Global daily active user growth decelerated year over year to 17% from nearly 22% last quarter, while hours of engagement increased only 15%, with the average usage per DAU declining year over year in every region. Management blamed poor game performance (especially on lower-end devices, resulting from platform enhancements made late last year) and suboptimal content curation. With changes to rectify these issues starting in April, Roblox has seen DAUs, hours of engagement, and bookings growth return to around 20% in the United States and Canada over the past three weeks. Management isn’t ready to declare victory, prompting what it characterized as a more conservative growth outlook for the year.
Roblox believes it can deliver roughly the same profitability and cash flow it projected to start the year.
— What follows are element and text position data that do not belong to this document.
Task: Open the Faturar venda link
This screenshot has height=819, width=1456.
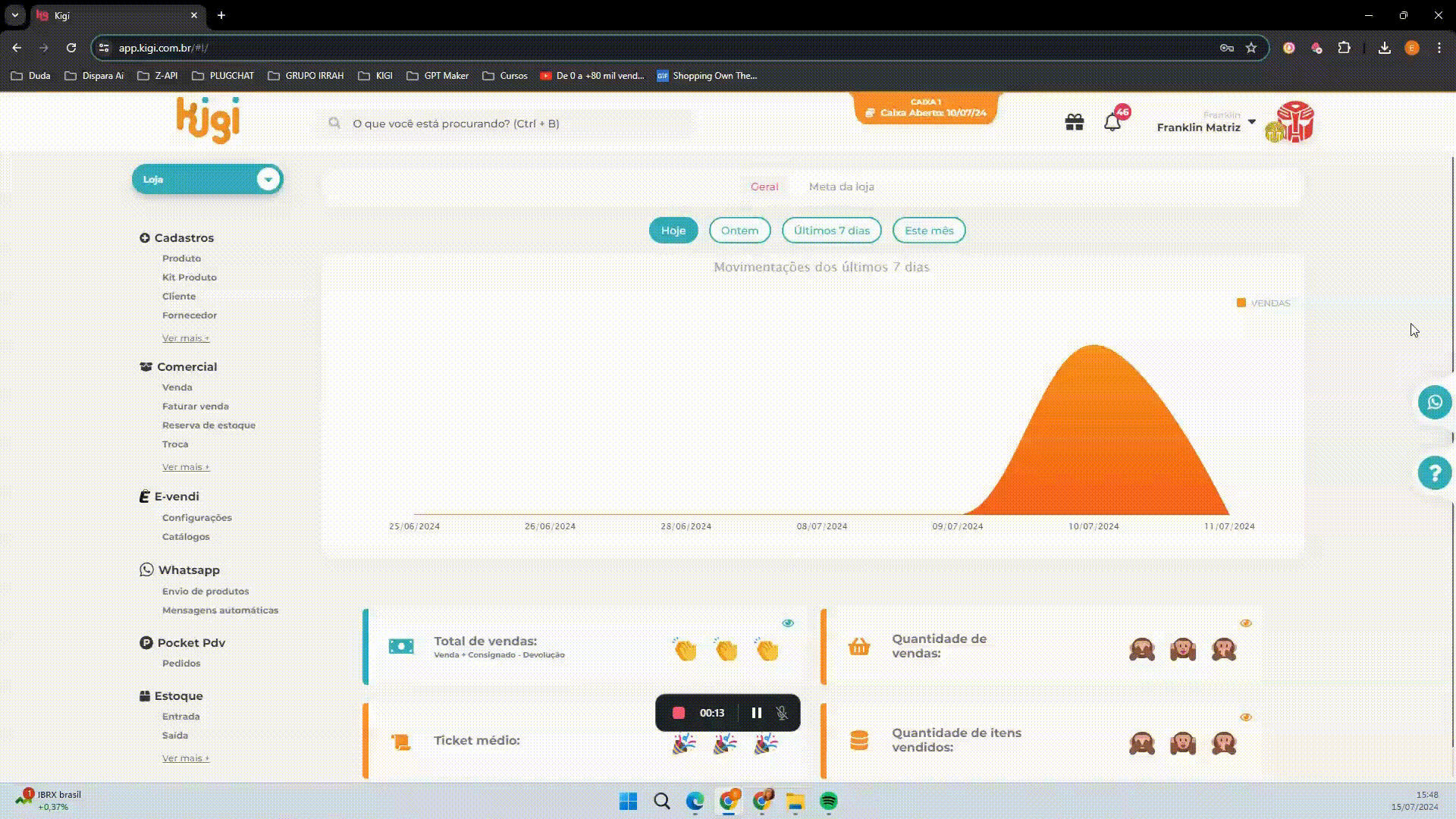Action: point(195,406)
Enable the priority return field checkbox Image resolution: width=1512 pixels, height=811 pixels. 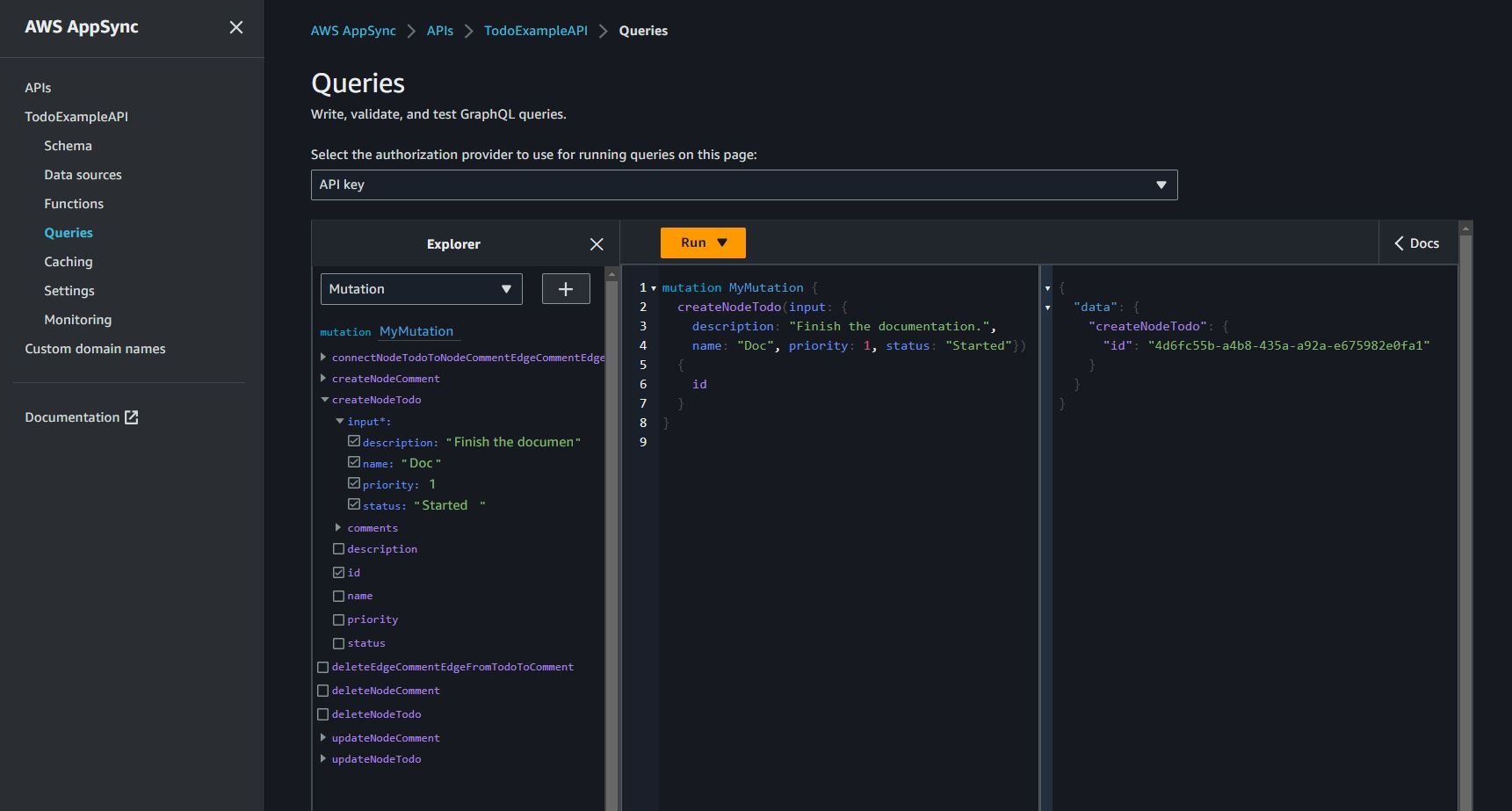click(339, 620)
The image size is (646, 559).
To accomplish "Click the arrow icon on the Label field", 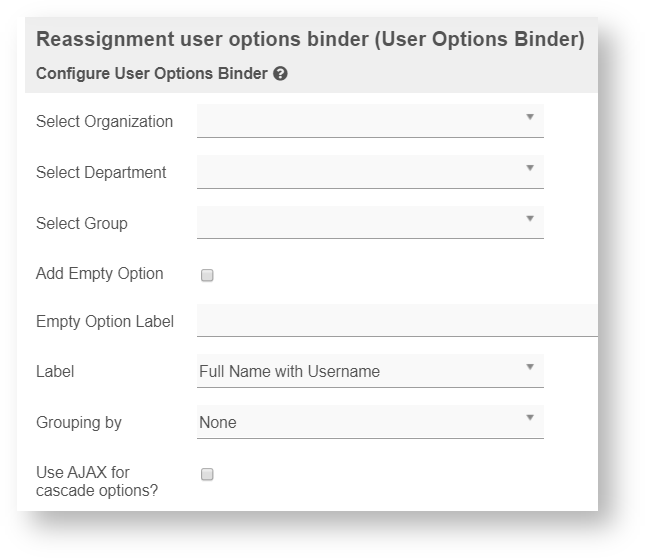I will tap(530, 367).
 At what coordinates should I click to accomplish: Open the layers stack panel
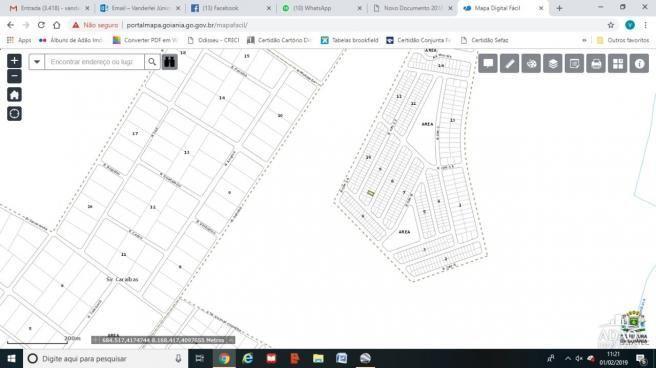point(553,64)
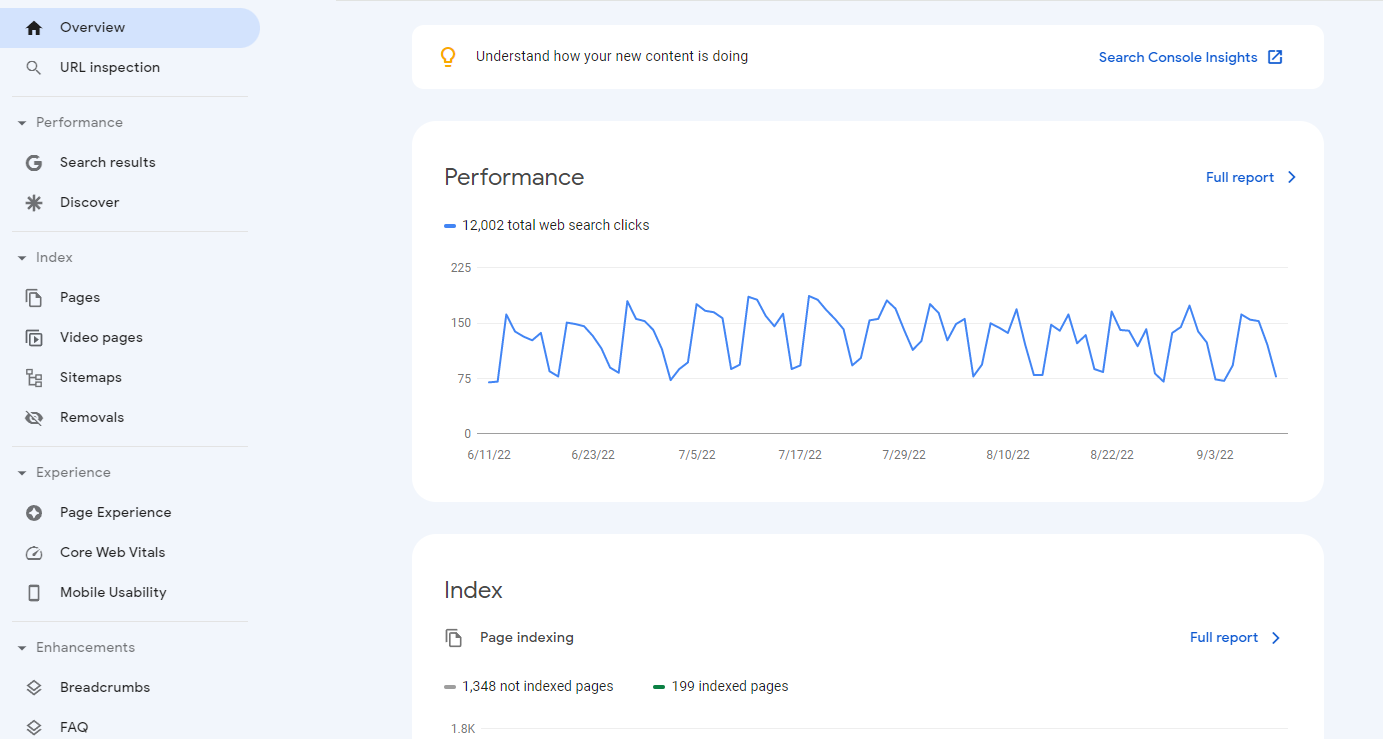Open Breadcrumbs under Enhancements
Image resolution: width=1383 pixels, height=739 pixels.
pos(105,688)
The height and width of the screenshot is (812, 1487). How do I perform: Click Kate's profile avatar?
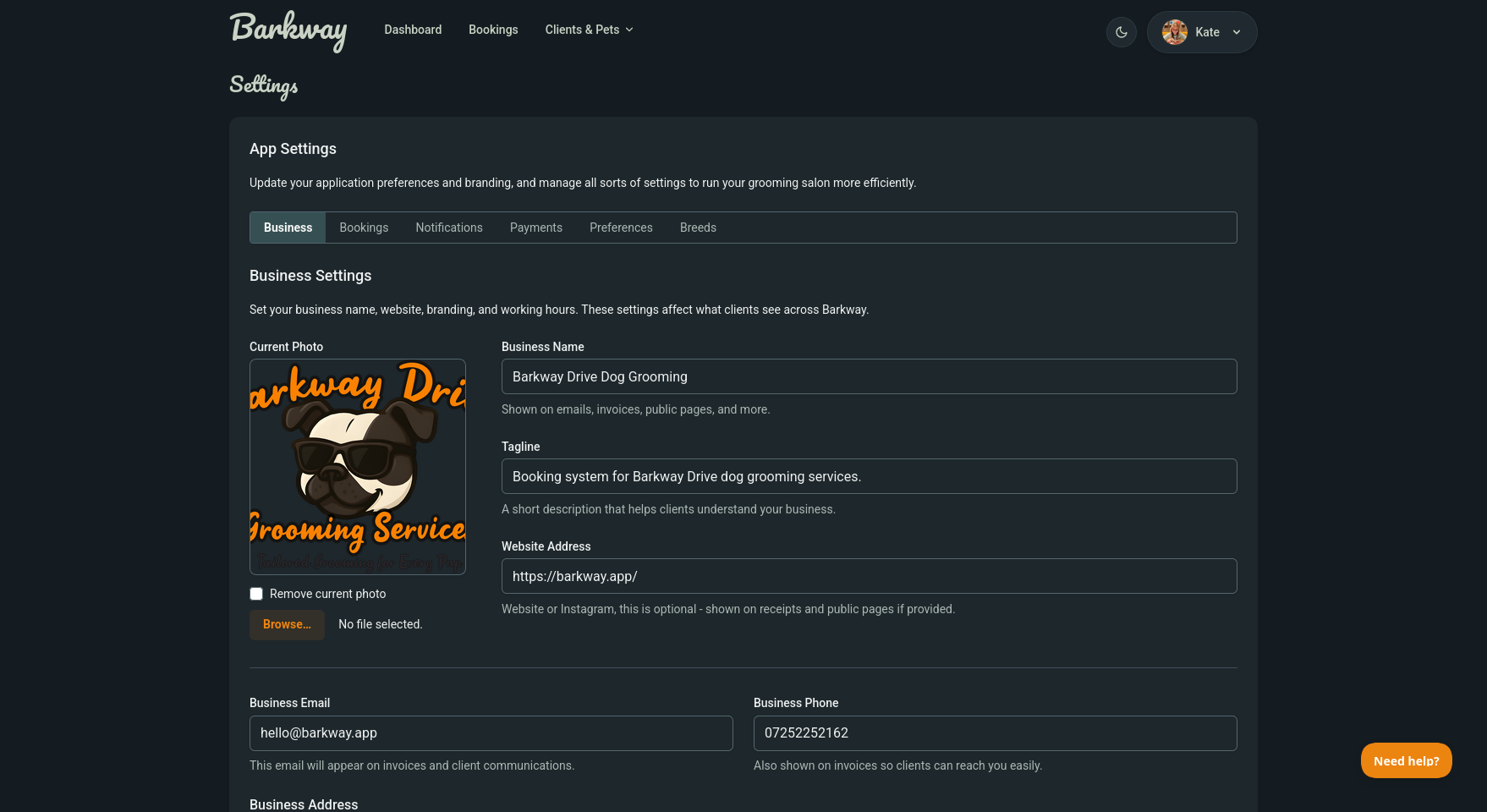point(1174,32)
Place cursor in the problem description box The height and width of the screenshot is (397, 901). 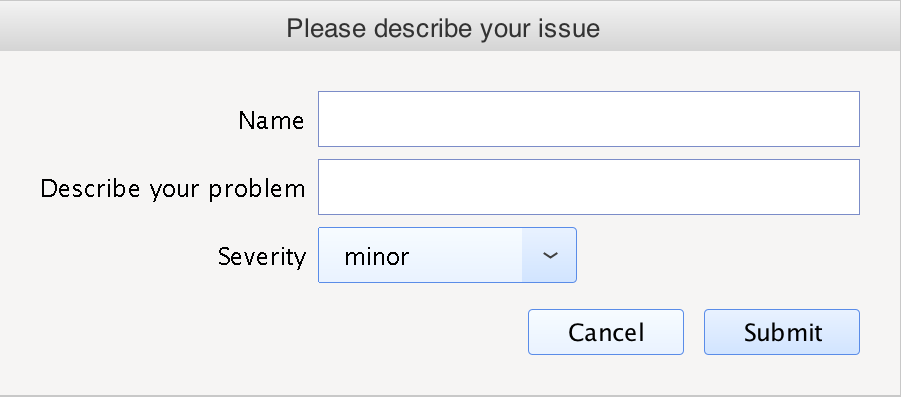[x=589, y=187]
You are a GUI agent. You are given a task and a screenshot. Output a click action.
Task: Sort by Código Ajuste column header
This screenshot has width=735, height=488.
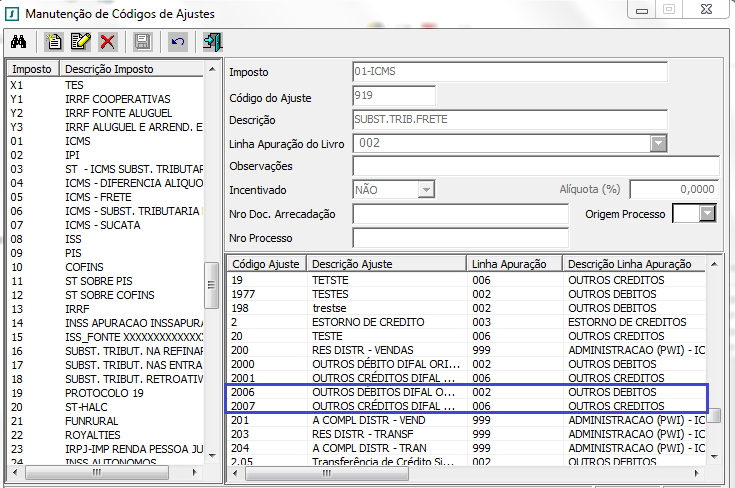point(265,264)
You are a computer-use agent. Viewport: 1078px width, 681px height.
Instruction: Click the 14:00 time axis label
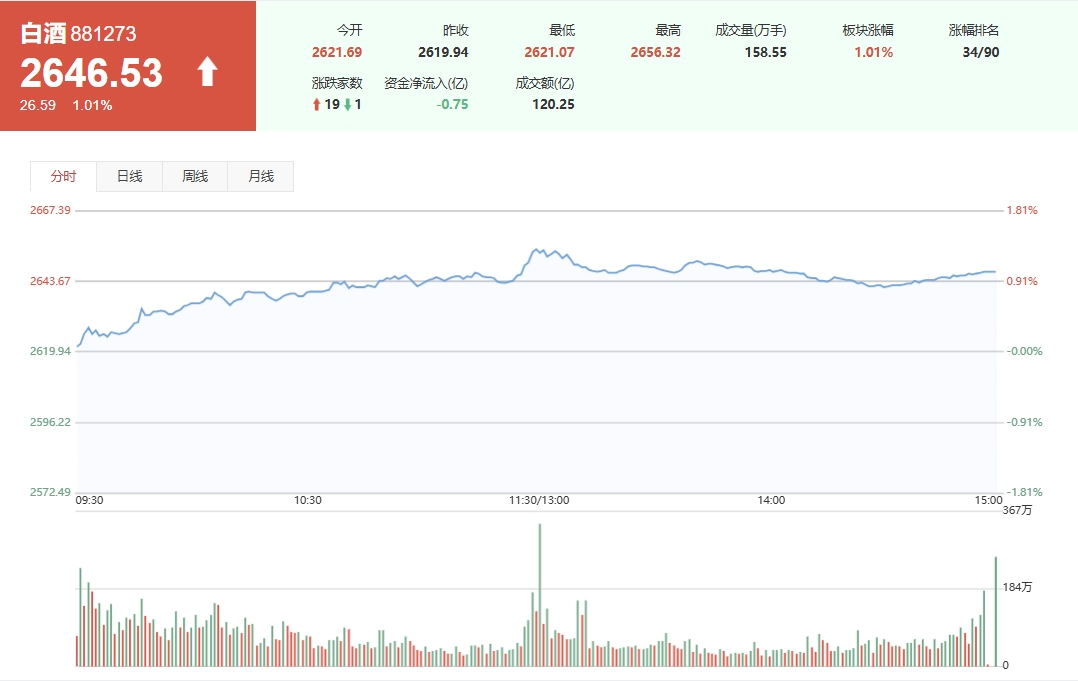(771, 500)
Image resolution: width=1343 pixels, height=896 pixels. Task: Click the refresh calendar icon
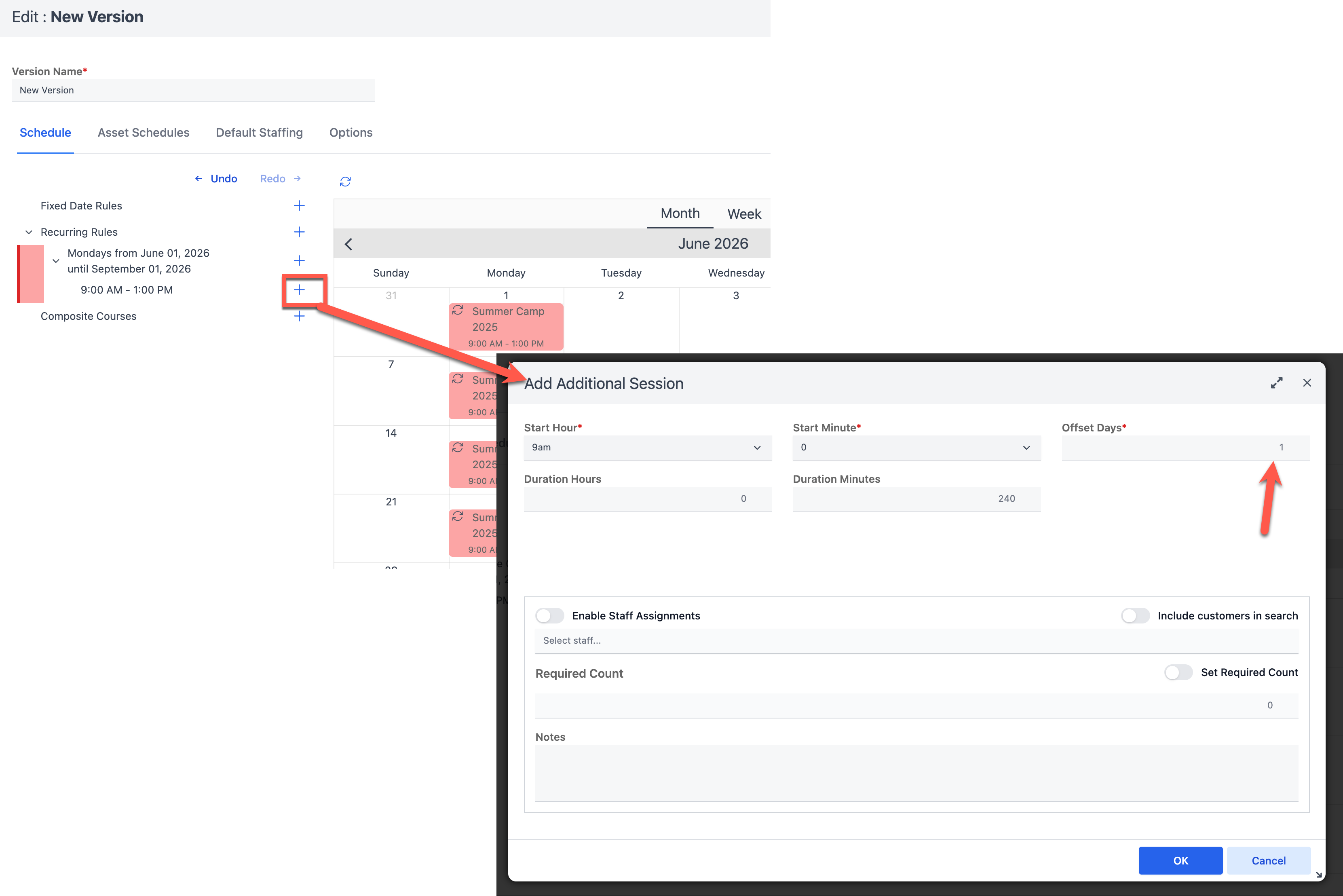point(345,181)
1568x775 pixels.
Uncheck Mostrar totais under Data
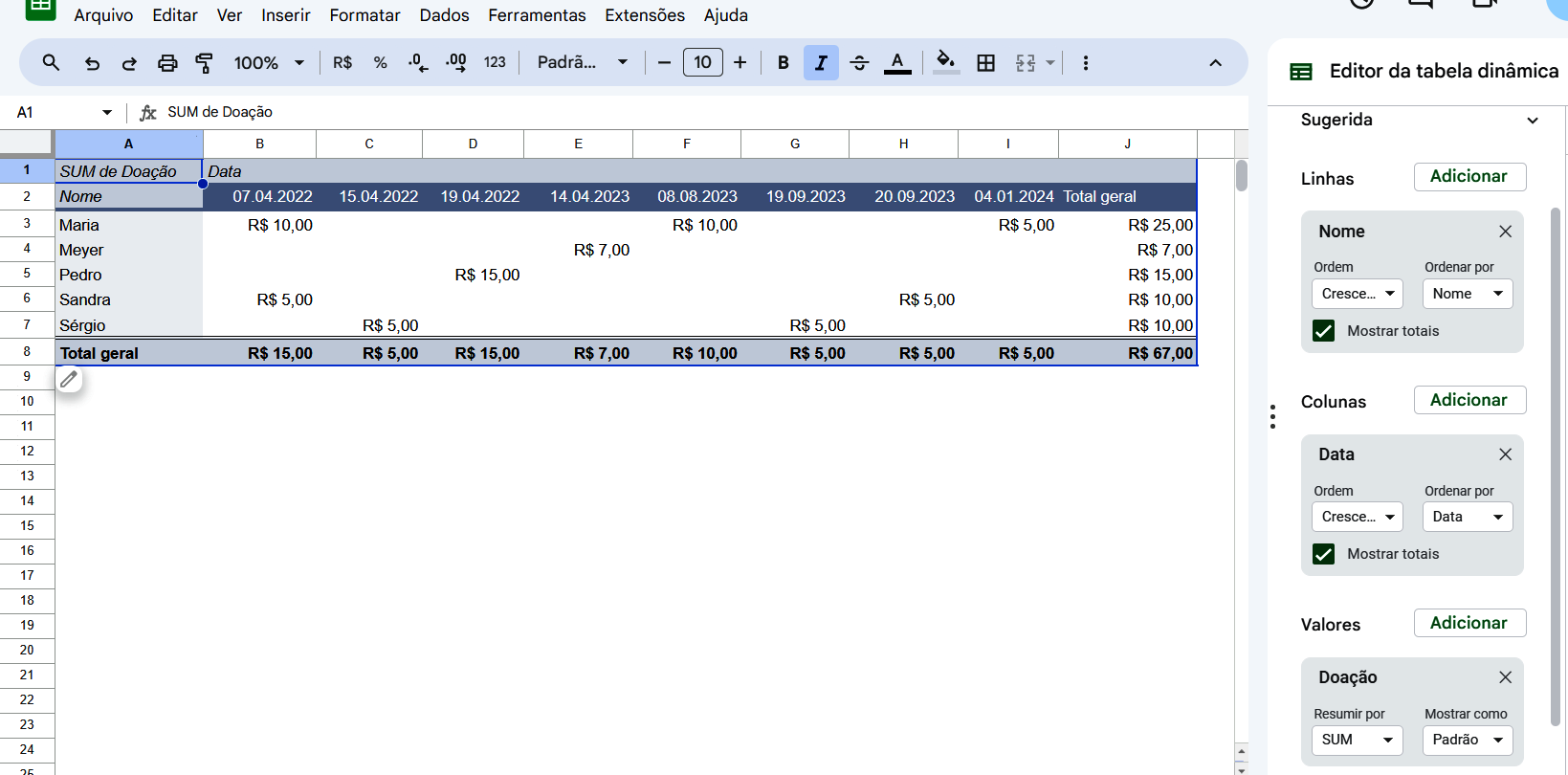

The firm is off to a good start on that front, with the adjusted EBITDA loss improving by $44 million year over year to $7 million, already within the range of full-year improvement management had forecast. It also produced $191 million of free cash flow during the quarter, up from $82 million a year ago, and more than halfway to the low end of management’s full-year target ($350 million-$420 million).